■ 記述課題: 黛敏郎を紹介する文章の最後の文に続けて、その先を書き進めなさい。

■ 提示された抜粋:
------------------------------------------------
2016年に東京オペラシティで行ったコンサート『黛敏郎個展-涅槃交響曲へ至る道-』のライヴCD。黛敏郎が東京音楽学校(現在の東京藝術大学)に入学してすぐに書いた作品から1955年作曲の“六重奏曲”まで、パリ留学を経て鐘の響き“涅槃交響曲”へ至るまでの重要作を辿ります。
そして日活映画で黛敏郎が作曲した61作の映画BGMから、現存する1502トラックの音源より厳選されたジャズセレクションの2タイトルを発売いたします。

黛敏郎個展 ―涅槃交響曲へ至る道―について

黛敏郎(まゆずみ・としろう/1929-1997)は、今こそ再評価されるべき作曲家である。黛は戦後の作曲界で、ひときわ異彩を放ち、国際的評価を受け、数々の作曲家を触発した。そして、日本音楽界の牽引役としてトップを走った。
ジャズを取り入れた現代音楽、最新の電子音楽の発表、音響解析によるオーケストラ音楽など…。天才にしか為し得ない音楽に誰もが憧れた。
三島由紀夫、安部公房、モーリス・ベジャールも、黛とのコラボレーションから名作を生み出した。美空ひばりや石原裕次郎のために映画の主題歌も作り、アカデミー賞映画「天地創造」(1966)や市川崑監督の映画「東京オリンピック」の音楽を作曲して世界で知られ、ミュージカルやオペラも書いた。野球やプロレスのテーマ音楽として使われた「スポーツ行進曲」など誰もが知る曲も書いた。現在も続くテレビ番組「題名のない音楽会」の初代司会者でもあった。
------------------------------------------------
■ 収集資料:
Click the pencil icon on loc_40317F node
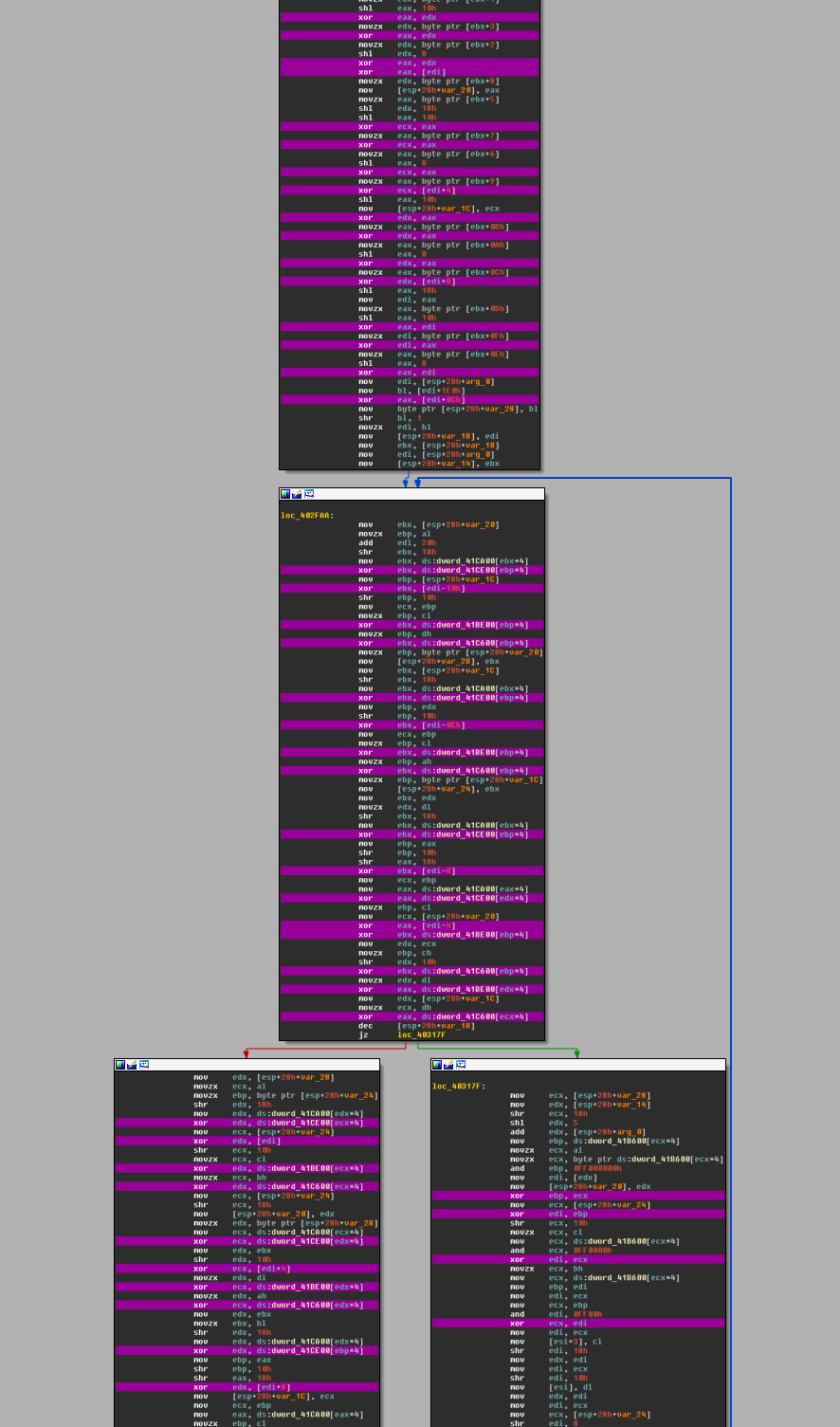 (x=448, y=1065)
------------------------------------------------
■ 課題の解答:
その最高傑作は、お寺の鐘の音を音響解析して、3群のオーケストラで鳴らした「涅槃交響曲」(1958)とされる。合唱にお経を歌わせ、ホール全体が揺れるような梵鐘の響きから涅槃へ至るお経の唱和まで、アジアの作曲家にとってオーケストラ音楽を書くとはどういうことか? という問題に対してひとつの答えを出した。
しかし、この曲のインパクトが強すぎて、他の作品まで語られにくいのが現状である。黛敏郎は「涅槃」だけではない!
「黛敏郎個展―涅槃交響曲へ至る道―」は、黛敏郎が東京音楽学校(現在の東京藝術大学)に入学してすぐに書いた作品から、パリ留学を経て鐘の響き「涅槃交響曲」へ至るまでの重要作をたどる。ベテランのゲストを迎え、これからの日本の音楽界を担う、若い演奏家たちとともに…。
(スリーシェルズ)
【曲目】
黛敏郎:
1.Elegie
2.-3.Hors-d'uvre(オール・デウーヴル)ドラム付き
4.-8.Sphenogrammes(スフェノグラム/楔形文字) 1951年ISCM国際音楽祭入選作
9.-12.六重奏曲 大原美術館25周年記念委嘱彦
13.a ma nouvelle femme Ouverture et Musique d'entee pour la noce(我が新婦に捧ぐー結婚式のための序曲と入場音楽)
14/-17.DIVERTIMENTO pour 10 instruments(10楽器のためのディヴェルティメント)東京音楽学校卒業作品
【演奏】
水戸博之(指揮)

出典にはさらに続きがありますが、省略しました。